====== MATERIAL SUPPLIED ======
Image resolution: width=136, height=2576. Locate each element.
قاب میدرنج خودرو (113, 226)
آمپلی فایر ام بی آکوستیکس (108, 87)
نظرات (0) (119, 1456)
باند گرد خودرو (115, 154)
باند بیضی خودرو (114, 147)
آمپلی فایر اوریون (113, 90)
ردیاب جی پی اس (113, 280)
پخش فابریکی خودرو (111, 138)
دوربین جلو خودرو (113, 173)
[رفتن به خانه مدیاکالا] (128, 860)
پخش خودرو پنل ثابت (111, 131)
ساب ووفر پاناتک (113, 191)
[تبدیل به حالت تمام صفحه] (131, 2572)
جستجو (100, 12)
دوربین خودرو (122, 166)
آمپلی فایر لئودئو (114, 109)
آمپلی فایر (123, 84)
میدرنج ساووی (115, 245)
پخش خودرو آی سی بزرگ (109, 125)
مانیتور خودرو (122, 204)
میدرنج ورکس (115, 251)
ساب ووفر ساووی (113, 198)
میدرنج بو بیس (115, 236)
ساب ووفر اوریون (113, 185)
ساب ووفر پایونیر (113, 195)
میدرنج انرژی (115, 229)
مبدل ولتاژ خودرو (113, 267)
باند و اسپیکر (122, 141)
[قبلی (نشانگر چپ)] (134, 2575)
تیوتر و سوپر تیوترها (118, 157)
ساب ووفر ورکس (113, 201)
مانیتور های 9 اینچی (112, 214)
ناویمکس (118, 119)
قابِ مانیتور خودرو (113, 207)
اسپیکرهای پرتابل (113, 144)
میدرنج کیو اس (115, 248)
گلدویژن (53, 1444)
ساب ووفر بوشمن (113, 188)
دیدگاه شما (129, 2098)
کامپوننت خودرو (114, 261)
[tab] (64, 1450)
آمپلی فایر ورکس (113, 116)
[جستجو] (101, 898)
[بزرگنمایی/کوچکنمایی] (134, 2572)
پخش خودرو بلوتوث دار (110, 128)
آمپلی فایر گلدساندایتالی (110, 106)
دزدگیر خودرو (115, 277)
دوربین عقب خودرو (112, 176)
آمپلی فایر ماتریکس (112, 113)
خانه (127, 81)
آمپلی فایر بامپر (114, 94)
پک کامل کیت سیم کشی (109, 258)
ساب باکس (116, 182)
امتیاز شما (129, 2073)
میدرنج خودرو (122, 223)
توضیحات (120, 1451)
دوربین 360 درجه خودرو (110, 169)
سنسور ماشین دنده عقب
======
ACTIVITY
Your job is to give the listing again exactly as it was written.

RESPONSE
Image resolution: width=136, height=2576. Locate each element.
قاب میدرنج خودرو (113, 226)
آمپلی فایر ام بی آکوستیکس (108, 87)
نظرات (0) (119, 1456)
باند گرد خودرو (115, 154)
باند بیضی خودرو (114, 147)
آمپلی فایر اوریون (113, 90)
ردیاب جی پی اس (113, 280)
پخش فابریکی خودرو (111, 138)
دوربین جلو خودرو (113, 173)
[رفتن به خانه مدیاکالا] (128, 860)
پخش خودرو پنل ثابت (111, 131)
ساب ووفر پاناتک (113, 191)
[تبدیل به حالت تمام صفحه] (131, 2572)
جستجو (100, 12)
دوربین خودرو (122, 166)
آمپلی فایر لئودئو (114, 109)
آمپلی فایر (123, 84)
میدرنج ساووی (115, 245)
پخش خودرو آی سی بزرگ (109, 125)
مانیتور خودرو (122, 204)
میدرنج ورکس (115, 251)
ساب ووفر ساووی (113, 198)
میدرنج بو بیس (115, 236)
ساب ووفر اوریون (113, 185)
ساب ووفر پایونیر (113, 195)
میدرنج انرژی (115, 229)
مبدل ولتاژ خودرو (113, 267)
باند و اسپیکر (122, 141)
[قبلی (نشانگر چپ)] (134, 2575)
تیوتر و سوپر تیوترها (118, 157)
ساب ووفر ورکس (113, 201)
مانیتور های 9 اینچی (112, 214)
ناویمکس (118, 119)
قابِ مانیتور خودرو (113, 207)
اسپیکرهای پرتابل (113, 144)
میدرنج کیو اس (115, 248)
گلدویژن (53, 1444)
ساب ووفر بوشمن (113, 188)
دیدگاه شما (129, 2098)
کامپوننت خودرو (114, 261)
[tab] (64, 1450)
آمپلی فایر ورکس (113, 116)
[جستجو] (101, 898)
[بزرگنمایی/کوچکنمایی] (134, 2572)
پخش خودرو بلوتوث دار (110, 128)
آمپلی فایر گلدساندایتالی (110, 106)
دزدگیر خودرو (115, 277)
دوربین عقب خودرو (112, 176)
آمپلی فایر ماتریکس (112, 113)
خانه (127, 81)
آمپلی فایر بامپر (114, 94)
پک کامل کیت سیم کشی (109, 258)
ساب باکس (116, 182)
امتیاز شما (129, 2073)
میدرنج خودرو (122, 223)
توضیحات (120, 1451)
دوربین 360 درجه خودرو (110, 169)
سنسور ماشین دنده عقب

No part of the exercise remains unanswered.